The levy will probably provoke an outflow of Russian money toward other jurisdictions, according to Moody’s Investors Services and Monument Securities. Russian companies and individuals have $31 billion of deposits in Cyprus, according to Moody’s.
A double-tax avoidance treaty and low tax rates have made Cyprus the conduit of choice for Russians moving money into and out of their country. Including loans to companies registered in Cyprus, Russia’s exposure is about $60 billion, Moody’s estimates.
“We have already been seeing Russian banks shifting money to Switzerland, Luxembourg and the Baltic states,” Eugene Tarzimanov, a senior analyst at Moody’s in Moscow, said by phone today. “That trend will likely accelerate.”
There’s a 50-50 chance the Cypriot bailout will fail because of “massive danger” that large amounts of Russian cash will flee Cyprus due to the plans, Marc Ostwald, strategist at Monument Securities Ltd. in London, said in an interview. Ninety percent of Russian deposits will be free to leave the country if the levy is approved, he added.
Russia may reconsider its role in the Cyprus bailout because it wasn’t consulted over the bank tax, state news service RIA Novosti reported, citing Finance Minister Anton Siluanov. He said last month that Russia was willing to restructure a 2.5 billion-euro ($3.24 billion) loan it provided in 2011 and possibly agree to a lower interest rate.
The Cypriot move casts doubts on the banking system not only in that country but “in the countries of the European Union,” said Russian Deputy Economy Minister Sergei Belyakov.
Cyprus’s President Nicos Anastasiades is trying to persuade lawmakers to back the plan to impose losses on the island nation’s depositors as part of a 10 billion-euro bailout aimed at preventing a financial collapse and a possible departure from the euro area.

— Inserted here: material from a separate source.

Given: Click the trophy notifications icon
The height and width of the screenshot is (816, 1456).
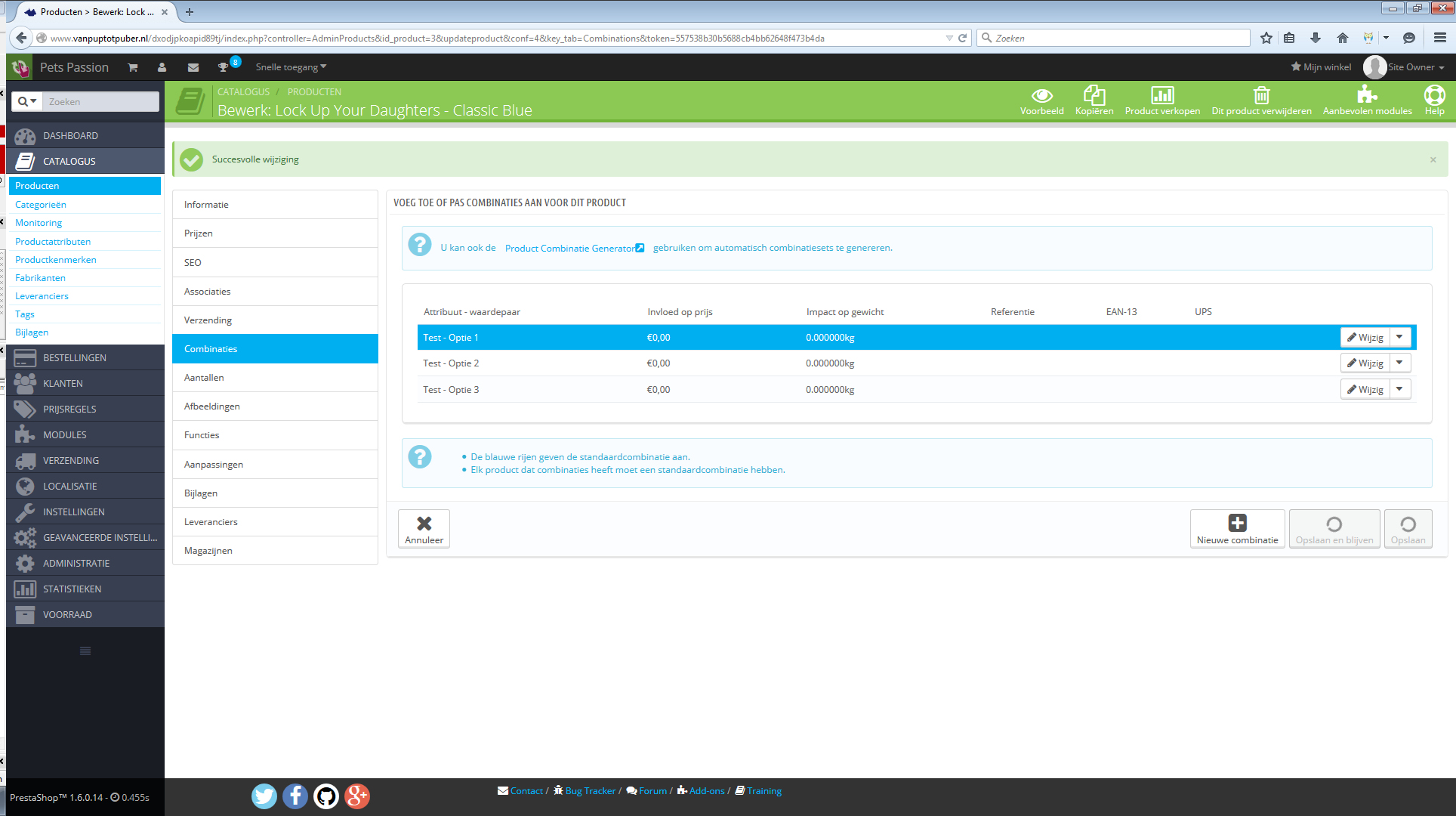Looking at the screenshot, I should point(223,67).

The one-time levy, designed to raise 5.8 billion euros, means a smaller bailout for the east Mediterranean country than the 17.5 billion euros envisaged at one point. Under the EU plan, Cyprus will impose a levy of 6.75 percent on deposits of less than 100,000 euros and 9.9 percent for 100,000 euros or more.
Cyprus is seeking to soften the impact for most account holders including by making depositors with more than 500,000 euros pay 12 percent and taxing deposits of less than 100,000 euros at a 3 percent rate, Antenna TV reported.
“This is the same as Stalinist confiscations,” Russian newspaper tycoon Alexander Lebedev said by phone today. “That’s the end of Russians using Cyprus in my view.”